Like most of us, the IRS likes to receive a steady stream of income, and we are required to pay a steady stream of taxes during the year. For wage earners, this is accomplished through payroll withholding. For independent contractors, quarterly estimated tax payments must be made. I’ll refer to both of these as pre-payments. At year end, your final tax bill is calculated and hopefully you will have pre-paid enough to more or less cover your final tax liability. The IRS is happy as long as you pre-pay at least 90% of tax due, or 100% of last year’s tax. If not, you will be charged a penalty. California has similar requirements. The correct amount to pre-pay, therefore, requires some attention.
We have 2 tools to manage our pre-payments. For wage earners, Form W-4 gives us great flexibility to control how much is withheld. We can change this any time, and even periodically supplement our withholding by paying estimated tax to cover unanticipated income (such as a stock sale). For non wage earners such as contractors, most income probably arrives without any withholding, and you are on your own to make estimated tax payments.
To pay estimated tax, send in your payment with IRS form 1040-ES 4 times/year. Each payment should cover the tax due on income received in that period. The due dates are 4/15, 6/15, 9/15, and 1/15. Again, the goal is to pre-pay >90% of tax due or >100 % of last year’s tax.
How do we know how much to pre-pay? Start by looking at last year’s return. A safe baseline is to pre-pay ¼ of last year’s tax for each estimated tax period. Then look at changes in income and deductions for each estimated tax period and adjust accordingly.
If insufficient pre-payments are made, you will be charged penalties on the underpayment.

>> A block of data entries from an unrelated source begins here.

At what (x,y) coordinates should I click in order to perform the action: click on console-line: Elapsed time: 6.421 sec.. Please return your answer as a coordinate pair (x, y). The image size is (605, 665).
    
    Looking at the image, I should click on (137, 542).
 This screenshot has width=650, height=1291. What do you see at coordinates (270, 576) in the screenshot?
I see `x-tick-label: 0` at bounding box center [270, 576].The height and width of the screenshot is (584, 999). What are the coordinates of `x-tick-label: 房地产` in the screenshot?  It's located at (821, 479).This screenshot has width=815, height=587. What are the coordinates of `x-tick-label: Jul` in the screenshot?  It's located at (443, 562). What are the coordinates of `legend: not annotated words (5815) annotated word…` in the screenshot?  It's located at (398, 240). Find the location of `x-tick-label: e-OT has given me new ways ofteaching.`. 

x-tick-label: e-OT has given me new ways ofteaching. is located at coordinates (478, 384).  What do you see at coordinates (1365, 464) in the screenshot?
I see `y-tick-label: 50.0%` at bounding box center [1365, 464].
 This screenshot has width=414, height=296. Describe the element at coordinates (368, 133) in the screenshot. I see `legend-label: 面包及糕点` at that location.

Like most things IRS, the rules defy simple explanation, so I did a “what if” calculation on a real client’s tax return, creating underpayments of $10000 (federal) and $2000 (state) for the 6/15 due date. The resulting penalty was $460 federal and $96 state, both roughly equivalent to a 7% annual interest rate. This is only a single data point using 2025 rules, but should serve as a rough guide.